Comme pour tout salarié, l'employeur ne peut pas imposer de modification de son contrat de travail au salarié protégé, même pour un motif disciplinaire Cass. soc., 25 nov. 1997, no 94-42.727. Le salarié est en droit de la refuser. Dans ce cas, l'employeur devra poursuivre le contrat aux conditions initiales ou saisir l'inspecteur du travail et engager une procédure de licenciement du salarié (voir §).
Attention
Si l'employeur met en œuvre une modification du contrat de travail malgré le refus du salarié protégé, celui-ci peut invoquer le délit d'entrave Cass. crim., 4 janv. 1990, nº 88-83.311. L'employeur risque une amende ainsi qu'une peine d'emprisonnement.

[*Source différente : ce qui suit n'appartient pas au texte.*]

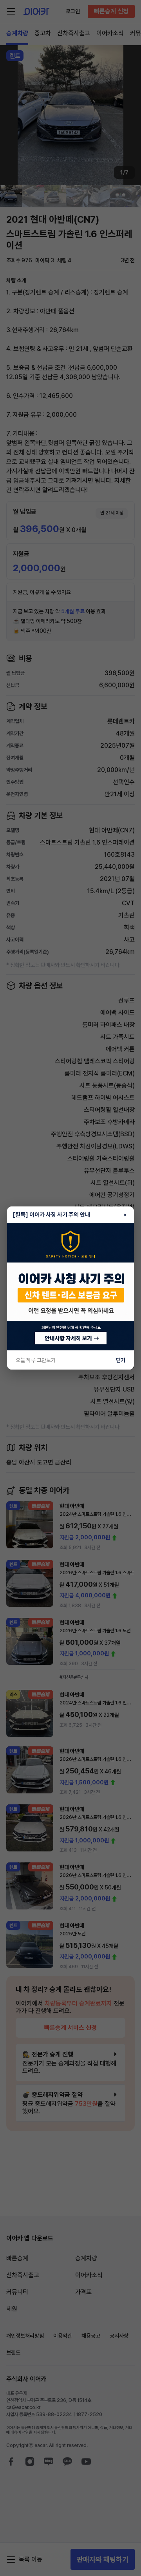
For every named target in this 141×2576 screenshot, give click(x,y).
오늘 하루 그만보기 (36, 1360)
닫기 (120, 1360)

L'inspecteur du travail doit-il être informé de la rétrogradation ou de la mutation ?
Il n'y a pas d'obligation d'informer l'inspecteur du travail de la rétrogradation ou de la mutation disciplinaire du salarié protégé dans le Code du travail. Cependant, il peut être préférable d'informer l'inspecteur du travail, notamment si le salarié refuse la sanction et que l'employeur décide de le licencier ou dans l'éventualité d'une récidive appelant à une sanction plus lourde.
Que se passe-t-il si le salarié protégé refuse une modification de ses conditions de travail ?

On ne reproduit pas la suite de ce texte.